37 - Candles in the Forest

Pulling Thomas down a dirt trail through the dark forest, Trish squeaked and hooted in response to every sound made by the forest's many other inhabitants. Eventually, they came to a camp lit by torches, where everybody was eating popcorn.

"Popcorn!" said Trish, guiding them to an open area by a large fire. "I don't want any but I love the smell."

A guitar and a banjo played something festive. A man covered in dirt failed to keep a beat with a hand drum. Trish sprawled out on an area of packed earth. Thomas sat next to her.

"Did I seriously just get dosed by Mr Wachuski?" asked Trish. "Oh my god, there's going to be a global pandemic. What the fuck are we going to do?"

"Our best," said Thomas. "We'll do our best. There's no way it'll be as bad as T2's timeline. How could it be? Our world has already started to diverge from his and we've got The Federation."

"You know what I don't get?" said Trish. "Our rent-to-own properties. It really only cost a couple of billion to seed the whole thing, and now we're giving millions of people their rightful ownership stakes in the places where they live. Do you know what that means?"

"What does it mean?" asked Thomas.

"It means that anyone with a couple of billion could've done what we did, but they all chose to do things the wrong way," said Trish. "Rich people. The government. They're all the same.
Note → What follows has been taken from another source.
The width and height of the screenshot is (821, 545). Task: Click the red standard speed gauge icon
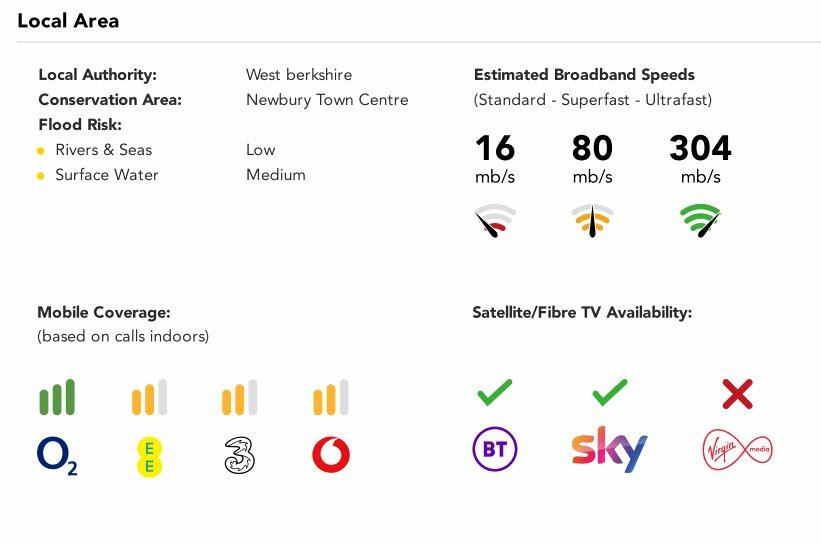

They're all against us. Oh my god! What are we going to do?"

"Right now, maybe just breathe," said Thomas.

"You know what I think?" asked a nearby woman. "I think people have already killed three-fourths of the insects off and sperm counts have been cut in half. Everything that we do to the world, we do to ourselves. And we don't just harm the planet, we're enthusiastic about it. We subsidize fossil fuels while Exxon pollutes communities of color. We're a people that's lost its way."

"Preach!" said the banjo player.

"So what do we do?" asked Trish. "Like, what would you do if you had the power to do it? I'm talking billions of dollars and tens of thousands of people? What would you do? You personally?"

"Give everyone ponies and toothbrushes," said a man in the shadows.

"Live music everywhere," said the banjo player.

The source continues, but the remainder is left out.